Warn the students in your family: Data leak + student loan scam

Thieves are always on the lookout for new ways to rip you off. They often send phishing emails trying to trick you into clicking malicious links that install malware onto your device or steal account credentials.

More brazen criminals will even have the courage to call you on the phone. They will spin an elaborate scheme hoping to scam you out of your money. If you fall for a scam, some steps must be taken immediately. Tap or click here for details.

In this report, we’re going to cover a couple of issues that you need to know about. First, an education technology company left its database unprotected for anyone to see its data. Next, scammers are piggybacking on student loan forgiveness to try and rip you off. Keep reading for everything you need to know.

“Careless” approach to cybersecurity

Studying for your dream career is challenging, and most students need all the help they can get. Education technology company Chegg is one such entity, providing homework assistance through an app. 

When you sign up, you must answer several questions, and the data is stored on Chegg’s servers.
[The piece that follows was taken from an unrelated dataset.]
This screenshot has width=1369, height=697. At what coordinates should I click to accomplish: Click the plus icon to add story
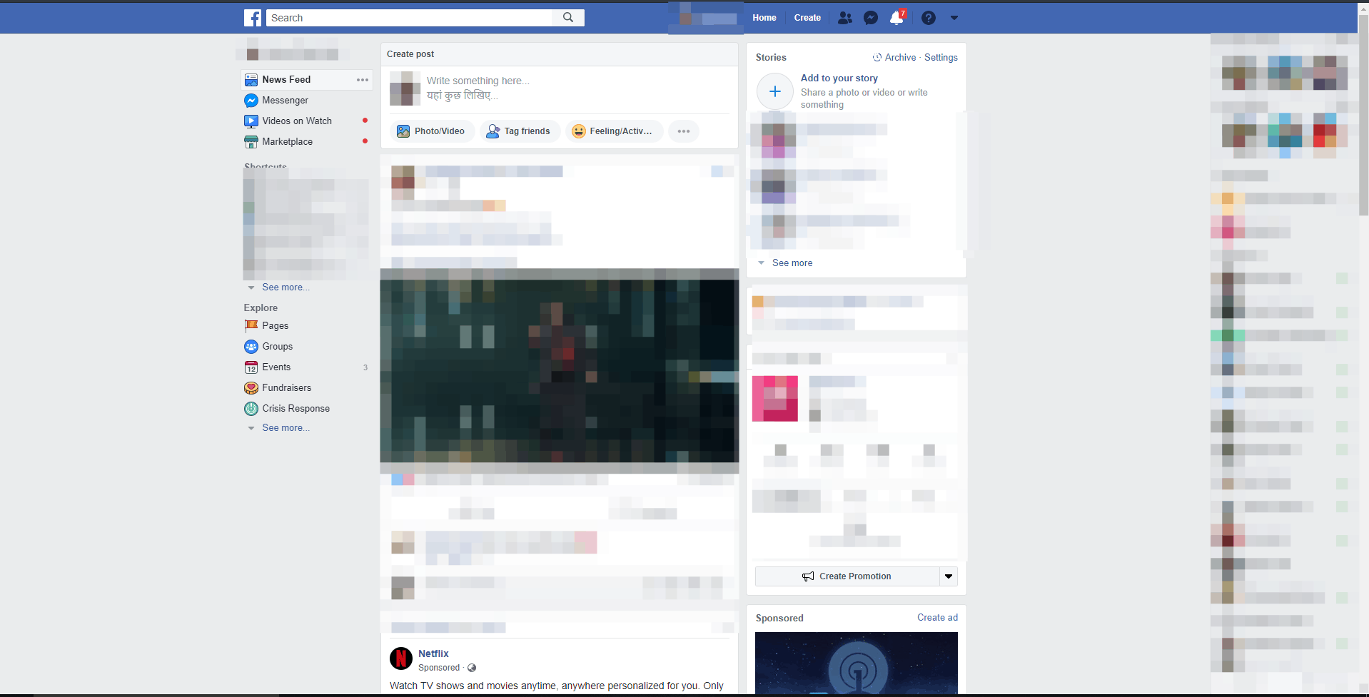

In theory, the data should be secure, but the Federal Trade Commission (FTC) accuses Chegg of careless behavior.

According to a legal complaint, the company issued root login credentials to multiple employees and some outside contractors. That means anyone with those credentials had an all-access pass to some of the company’s databases. It was an open door for unauthorized people.

The FTC claims that a former Chegg contractor used the details to access information on an Amazon Web Services database. The information includes the names, email addresses and passwords of about 40 million users. 

According to the New York Times, details on students’ religion, sexual orientation, disabilities and parents’ income were also taken. Some of the exposed data was found for sale online. Chegg is working with the FTC on a settlement for impacted users.

Student loan scams

The next thing you must be aware of is an elaborate scheme involving the recent student loan forgiveness program. Several victims have told the Better Business Bureau (BBB) about this scheme.

Here’s how it works. You receive a phone call from someone claiming to represent the student loan forgiveness program.

In many cases, the scammers have a wealth of information they shouldn’t have, including the last four digits of your Social Security number, graduation date and email address. One victim even reported the thieves had information on their FAFSA account. Yikes!

The fraudulent representative claims that they can help you with student loan forgiveness. They even go so far as to claim they can get you up to $60,000. That’s way more than the legitimate program offers, so this should be a red flag. But some are falling for it.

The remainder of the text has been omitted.